> _Work to be completed_:
Each line of the data must be reproduced as it appears.

> _Exercise materials_:
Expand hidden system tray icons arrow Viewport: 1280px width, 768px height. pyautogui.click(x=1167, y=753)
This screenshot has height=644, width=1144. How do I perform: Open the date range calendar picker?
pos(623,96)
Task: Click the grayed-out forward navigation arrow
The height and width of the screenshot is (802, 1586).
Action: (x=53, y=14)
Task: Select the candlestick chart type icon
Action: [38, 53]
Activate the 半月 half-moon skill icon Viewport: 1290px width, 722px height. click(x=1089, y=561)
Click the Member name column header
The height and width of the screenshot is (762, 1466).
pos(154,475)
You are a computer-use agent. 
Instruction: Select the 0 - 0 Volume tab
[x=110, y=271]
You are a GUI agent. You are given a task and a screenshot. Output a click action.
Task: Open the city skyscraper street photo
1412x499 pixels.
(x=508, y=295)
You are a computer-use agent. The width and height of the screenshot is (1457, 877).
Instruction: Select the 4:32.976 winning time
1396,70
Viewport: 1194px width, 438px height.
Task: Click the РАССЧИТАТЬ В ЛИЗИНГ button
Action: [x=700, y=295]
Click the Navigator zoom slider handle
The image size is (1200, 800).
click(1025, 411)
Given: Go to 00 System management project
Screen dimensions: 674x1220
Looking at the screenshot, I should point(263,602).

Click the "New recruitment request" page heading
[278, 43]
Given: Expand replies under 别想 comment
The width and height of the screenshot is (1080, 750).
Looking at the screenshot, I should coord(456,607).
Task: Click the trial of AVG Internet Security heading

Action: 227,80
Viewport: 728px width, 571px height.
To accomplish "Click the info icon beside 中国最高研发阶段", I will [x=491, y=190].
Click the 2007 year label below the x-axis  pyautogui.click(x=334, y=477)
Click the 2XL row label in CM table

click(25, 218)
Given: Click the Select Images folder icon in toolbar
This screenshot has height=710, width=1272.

> _The completed task_:
Expand hidden system tray icons arrow Viewport: 1280px width, 768px height. pyautogui.click(x=1167, y=753)
This screenshot has height=644, width=1144. How do I perform: Open the date range calendar picker?
pos(623,96)
Task: Click the grayed-out forward navigation arrow
The height and width of the screenshot is (802, 1586).
Action: (x=53, y=14)
Task: Select the candlestick chart type icon
Action: [38, 53]
Activate the 半月 half-moon skill icon Viewport: 1290px width, 722px height. click(x=1089, y=561)
Click the Member name column header
The height and width of the screenshot is (762, 1466).
pos(154,475)
You are a computer-use agent. 
Instruction: Select the 0 - 0 Volume tab
[x=110, y=271]
You are a GUI agent. You are given a task and a screenshot. Output a click action.
Task: Open the city skyscraper street photo
1412x499 pixels.
(x=508, y=295)
You are a computer-use agent. The width and height of the screenshot is (1457, 877).
Instruction: Select the 4:32.976 winning time
1396,70
Viewport: 1194px width, 438px height.
Task: Click the РАССЧИТАТЬ В ЛИЗИНГ button
Action: [x=700, y=295]
Click the Navigator zoom slider handle
The image size is (1200, 800).
click(1025, 411)
Given: Go to 00 System management project
Screen dimensions: 674x1220
Looking at the screenshot, I should point(263,602).

Click the "New recruitment request" page heading
[278, 43]
Given: Expand replies under 别想 comment
The width and height of the screenshot is (1080, 750).
Looking at the screenshot, I should coord(456,607).
Task: Click the trial of AVG Internet Security heading

Action: 227,80
Viewport: 728px width, 571px height.
To accomplish "Click the info icon beside 中国最高研发阶段", I will [x=491, y=190].
Click the 2007 year label below the x-axis  pyautogui.click(x=334, y=477)
Click the 2XL row label in CM table

click(25, 218)
Given: Click the Select Images folder icon in toolbar
This screenshot has height=710, width=1272.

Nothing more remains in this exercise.